Dispositio as a product of the judgment has also to do with revision, rearranging, correcting a design, “retrenching” or pruning, and the selection of the appropriate images or discoveries called up by the imagination. All this arranging is rational and appeals to the reasonable part of the mind. It is the harmonious arrangement of parts that reflects God’s cosmic harmony. In other words, that harmonious order which is cosmically a product of God’s highest powers is communicated in all the arts by the artist’s own understanding and impresses itself on the highest part of the receptor’s mind or soul, teaching him what celestial harmony is and giving him the highest kind of pleasure, a pleasure divorced from discordant passion.
George Puttenham’s Arte of English Poesie (1589) can be a starting point for explaining Baroque ideas. In dividing up his whole discourse into the three rhetorical parts, he considers dispositio as synonymous with proportion. In “Of Proportion” (Book II), he correlates poetic stanza form, meter, and accent with musical chords, parts, and modes, as well as with proportions in painting. Puttenham mentions rhythmus, that musicality of verse that Dryden also talks about.20 It is the creation of harmony as the function of the judgment in dispositio that makes the judgment so important to the creation of cosmic truth. In the later years of the seventeenth century, the judgment becomes less concerned with the higher harmonies of internal order and more concerned with order imposed externally, although its first function is still current. The rules of art, cherished especially by the French, are a product of the judgment, and so is clarity. Common sense to the English, bon sens to the French, become products of rationality and of the judgment, the faculty that orders all things well and discriminates between those things that appear to be alike. Verisimilitude, decorum, probability, and the unities all come from the judgment and are recognized as so derived. The change in the conception of judgment, as discussed in Chapter II, is primarily caused by the shift in the perception of man’s place in the universe. Cosmic harmony is not so important to those who are interested in man as an intelligent, earthbound animal. Order in society and in individual lives is important because serene existence, as much as it is possible, depends on it.
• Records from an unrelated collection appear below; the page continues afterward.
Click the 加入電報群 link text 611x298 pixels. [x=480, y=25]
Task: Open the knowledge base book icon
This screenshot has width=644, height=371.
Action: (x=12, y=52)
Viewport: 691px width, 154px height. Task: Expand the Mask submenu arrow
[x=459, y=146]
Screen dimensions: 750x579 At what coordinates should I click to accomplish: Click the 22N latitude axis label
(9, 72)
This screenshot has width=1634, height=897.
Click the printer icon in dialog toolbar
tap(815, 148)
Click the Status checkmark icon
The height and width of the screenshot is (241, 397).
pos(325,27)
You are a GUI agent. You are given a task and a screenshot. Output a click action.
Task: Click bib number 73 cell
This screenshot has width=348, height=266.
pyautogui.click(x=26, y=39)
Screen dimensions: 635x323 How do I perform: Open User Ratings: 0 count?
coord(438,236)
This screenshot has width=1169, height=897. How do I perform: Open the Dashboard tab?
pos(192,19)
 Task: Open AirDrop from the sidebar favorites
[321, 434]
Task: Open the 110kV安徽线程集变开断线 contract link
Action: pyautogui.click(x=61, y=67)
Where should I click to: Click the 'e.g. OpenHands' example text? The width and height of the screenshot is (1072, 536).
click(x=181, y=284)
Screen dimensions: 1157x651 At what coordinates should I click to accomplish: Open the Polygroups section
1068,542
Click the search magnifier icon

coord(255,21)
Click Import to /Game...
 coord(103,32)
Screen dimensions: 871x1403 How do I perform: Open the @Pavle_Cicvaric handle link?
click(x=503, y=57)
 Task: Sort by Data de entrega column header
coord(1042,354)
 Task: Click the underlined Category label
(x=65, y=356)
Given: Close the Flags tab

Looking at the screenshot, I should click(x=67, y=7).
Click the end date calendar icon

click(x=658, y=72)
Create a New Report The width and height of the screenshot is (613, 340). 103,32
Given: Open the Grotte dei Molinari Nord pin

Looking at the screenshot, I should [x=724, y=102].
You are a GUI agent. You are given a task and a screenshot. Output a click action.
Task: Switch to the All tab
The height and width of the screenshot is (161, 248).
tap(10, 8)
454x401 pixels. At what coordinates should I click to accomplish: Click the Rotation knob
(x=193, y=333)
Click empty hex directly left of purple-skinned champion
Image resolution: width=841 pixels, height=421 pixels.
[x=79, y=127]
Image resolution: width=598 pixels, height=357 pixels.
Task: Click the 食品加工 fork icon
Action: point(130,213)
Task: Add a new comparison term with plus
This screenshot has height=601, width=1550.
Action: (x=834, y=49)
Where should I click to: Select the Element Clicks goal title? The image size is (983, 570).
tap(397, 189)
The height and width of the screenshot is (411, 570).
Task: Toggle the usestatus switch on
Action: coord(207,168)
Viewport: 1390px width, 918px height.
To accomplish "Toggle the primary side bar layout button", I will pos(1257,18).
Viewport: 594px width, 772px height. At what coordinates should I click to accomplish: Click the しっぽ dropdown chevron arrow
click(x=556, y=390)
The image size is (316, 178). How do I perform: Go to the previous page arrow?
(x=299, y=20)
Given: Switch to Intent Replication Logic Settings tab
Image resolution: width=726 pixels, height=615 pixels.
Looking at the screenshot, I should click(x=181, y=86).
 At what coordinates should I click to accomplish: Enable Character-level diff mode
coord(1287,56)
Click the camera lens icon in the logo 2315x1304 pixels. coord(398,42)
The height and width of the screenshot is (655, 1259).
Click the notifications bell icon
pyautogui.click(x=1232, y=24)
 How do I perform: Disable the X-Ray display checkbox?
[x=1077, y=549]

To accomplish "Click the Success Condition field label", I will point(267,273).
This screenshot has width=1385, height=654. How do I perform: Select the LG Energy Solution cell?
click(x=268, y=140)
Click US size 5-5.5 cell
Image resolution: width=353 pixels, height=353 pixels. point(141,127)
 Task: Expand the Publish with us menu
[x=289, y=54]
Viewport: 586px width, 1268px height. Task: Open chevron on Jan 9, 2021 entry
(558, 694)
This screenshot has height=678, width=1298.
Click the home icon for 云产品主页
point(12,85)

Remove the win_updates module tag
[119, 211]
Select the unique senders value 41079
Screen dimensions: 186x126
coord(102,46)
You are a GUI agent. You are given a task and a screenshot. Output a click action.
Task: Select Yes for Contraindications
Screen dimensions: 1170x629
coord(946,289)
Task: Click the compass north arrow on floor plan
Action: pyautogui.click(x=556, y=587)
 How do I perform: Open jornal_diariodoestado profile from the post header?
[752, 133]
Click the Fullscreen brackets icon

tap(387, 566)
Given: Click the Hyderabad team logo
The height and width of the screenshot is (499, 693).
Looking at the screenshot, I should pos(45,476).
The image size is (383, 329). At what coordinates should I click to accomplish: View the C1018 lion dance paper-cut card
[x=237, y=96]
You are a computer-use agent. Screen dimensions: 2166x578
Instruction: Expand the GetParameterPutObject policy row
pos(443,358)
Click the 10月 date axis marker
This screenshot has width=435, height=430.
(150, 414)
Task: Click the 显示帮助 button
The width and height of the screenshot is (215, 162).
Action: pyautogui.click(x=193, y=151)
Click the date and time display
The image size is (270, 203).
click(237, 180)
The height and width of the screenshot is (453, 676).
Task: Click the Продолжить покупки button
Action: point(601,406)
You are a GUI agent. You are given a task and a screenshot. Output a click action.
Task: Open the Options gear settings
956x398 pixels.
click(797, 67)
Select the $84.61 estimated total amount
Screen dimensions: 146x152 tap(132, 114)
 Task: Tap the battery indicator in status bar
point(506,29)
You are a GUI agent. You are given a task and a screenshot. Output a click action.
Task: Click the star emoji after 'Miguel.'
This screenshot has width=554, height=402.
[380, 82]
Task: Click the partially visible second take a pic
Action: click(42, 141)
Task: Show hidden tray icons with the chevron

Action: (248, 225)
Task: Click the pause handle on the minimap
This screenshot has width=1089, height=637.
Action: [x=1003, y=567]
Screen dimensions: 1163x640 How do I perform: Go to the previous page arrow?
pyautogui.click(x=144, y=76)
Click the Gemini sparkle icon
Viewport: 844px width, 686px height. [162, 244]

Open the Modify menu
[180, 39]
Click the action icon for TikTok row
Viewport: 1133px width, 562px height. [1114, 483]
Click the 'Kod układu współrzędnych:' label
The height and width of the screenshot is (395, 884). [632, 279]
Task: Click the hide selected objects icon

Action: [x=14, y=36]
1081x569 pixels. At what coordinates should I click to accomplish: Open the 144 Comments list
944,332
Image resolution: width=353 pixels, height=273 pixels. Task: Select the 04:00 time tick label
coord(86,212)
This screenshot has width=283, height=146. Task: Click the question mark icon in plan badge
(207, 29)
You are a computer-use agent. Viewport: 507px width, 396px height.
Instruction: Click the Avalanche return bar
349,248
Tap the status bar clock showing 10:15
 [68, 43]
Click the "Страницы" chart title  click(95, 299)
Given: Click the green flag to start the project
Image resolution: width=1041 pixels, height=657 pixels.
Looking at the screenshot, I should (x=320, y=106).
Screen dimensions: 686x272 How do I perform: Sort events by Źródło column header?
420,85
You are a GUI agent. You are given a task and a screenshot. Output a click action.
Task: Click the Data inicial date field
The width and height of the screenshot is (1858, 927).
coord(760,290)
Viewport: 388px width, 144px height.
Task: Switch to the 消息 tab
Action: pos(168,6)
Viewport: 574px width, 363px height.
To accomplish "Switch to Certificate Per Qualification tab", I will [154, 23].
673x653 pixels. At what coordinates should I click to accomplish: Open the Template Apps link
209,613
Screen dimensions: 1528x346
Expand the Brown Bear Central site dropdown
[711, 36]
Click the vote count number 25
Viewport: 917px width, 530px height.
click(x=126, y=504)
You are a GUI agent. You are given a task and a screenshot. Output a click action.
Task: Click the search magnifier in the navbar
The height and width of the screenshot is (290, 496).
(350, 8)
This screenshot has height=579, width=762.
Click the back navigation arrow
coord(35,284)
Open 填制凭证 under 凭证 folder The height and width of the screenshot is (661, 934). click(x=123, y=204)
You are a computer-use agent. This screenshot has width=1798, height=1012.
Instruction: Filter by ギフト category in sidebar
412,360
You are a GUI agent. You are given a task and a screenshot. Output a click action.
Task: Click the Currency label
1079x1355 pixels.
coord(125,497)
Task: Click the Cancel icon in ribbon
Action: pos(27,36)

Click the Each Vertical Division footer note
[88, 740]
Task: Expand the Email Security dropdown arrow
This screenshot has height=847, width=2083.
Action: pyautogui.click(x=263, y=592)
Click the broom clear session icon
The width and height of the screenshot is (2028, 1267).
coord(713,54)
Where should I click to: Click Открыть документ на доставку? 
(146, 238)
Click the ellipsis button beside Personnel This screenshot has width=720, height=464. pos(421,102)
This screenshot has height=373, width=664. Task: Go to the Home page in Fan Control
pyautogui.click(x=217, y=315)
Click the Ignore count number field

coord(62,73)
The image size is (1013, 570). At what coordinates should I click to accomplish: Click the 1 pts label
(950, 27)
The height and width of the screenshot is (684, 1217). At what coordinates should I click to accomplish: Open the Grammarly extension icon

The use of dispositio in manipulating harmony or disharmony for effect can become complex. For example, the plot of a comedy, with its happy ending, resolves itself in harmony, as does a piece of music. Comedy as it treats people as they are or as worse than they are is an imitation of actions in the world. Yet the hope of harmonious endings can be otherworldly. The idea of the unification of the microcosm as an imitation of the macrocosm, whether in marriage or in society in general, may have its origin other than in Neoplatonic philosophy, but it was often felt that happy endings are allegories of the harmony of the universe or at least of ideal, serene existence. Dante, of course, ends his Commedia with the highest harmony. Robert Burton, in his Anatomy of Melancholy (1621), says hopefully, “The world shall end like a comedy, and we shall meet at last in Heaven, and live in bliss together” (p. 963). He shortly thereafter ends his great work with words from the Neoplatonist St. Augustine. Actual comedies and paintings were often more oriented toward the world, and many of Shakespeare’s comedies, for example, end lacking complete harmony: As You Like It, Twelfth Night, and Measure for Measure. The Tempest is not set in the actual world, but the characters will return to it at the end of the play, without total harmonic resolution. The Dutch paintings showing convivial drinking and singing do not really depict the highest kinds of people, nor do they appeal to the noblest parts of the soul. The Restoration is full of plays with odd endings such as William Wycherley’s Country Wife (1675), which seems to end on a rather fragile, tenuous footing. Yet, Nahum Tate revised King Lear with a happy ending, and even today some audiences like the good feeling they get from a happy, harmonious ending to a comedy. The convention of the happy ending can be manipulated rhetorically by an artist for his own ends, with striking effects.
III
The third step, elocutio, is the one most closely associated with the kind of art used, although it was thought to be the least elevated in the process of composition. Roger Des Piles says, “The material part of painting is nothing else but the execution of the spiritual part.” The hand is to painting what the word is to poesy, and “both are servants of the mind” (Principles, p. 276). In music elocutio has to do with tones and musical figures, as in a dying fall. In poetry it has to do with words, tropes, figures, and style. In painting it concerns colors and shades. Elocutio is, as Dryden says, the last in the sequence of composition and least in importance,21 and that is why he says, in “The Life of Plutarch” (1683),
So in Plutarch, whose business was not to please the ear but to charm and instruct the mind, we may easily forgive the cadences of words and the roughness of expression.22
Elocutio as the part of rhetoric that is most applicable to a specific medium of expression is the first part of a work that strikes the senses, and although it was considered the most superficial part of art because it concerns devices that affect the senses and lowest passions through colors, words, turns of phrase, and musical tones and figures, it is a necessary step and therefore important. Roger Des Piles says,
If we consider a painter by his invention, we rank him among the poets; if by perspective ... he is not distinguishable from the mathematician; and if by the proportions and measure of bodies, we confound him with the sculptor and geometer. So, though the perfect idea of the painter [inventio] depends on design [dispositio] and coloring [elocutio] jointly, yet he must form a special idea of his art only by coloring. [Principles, p. 190]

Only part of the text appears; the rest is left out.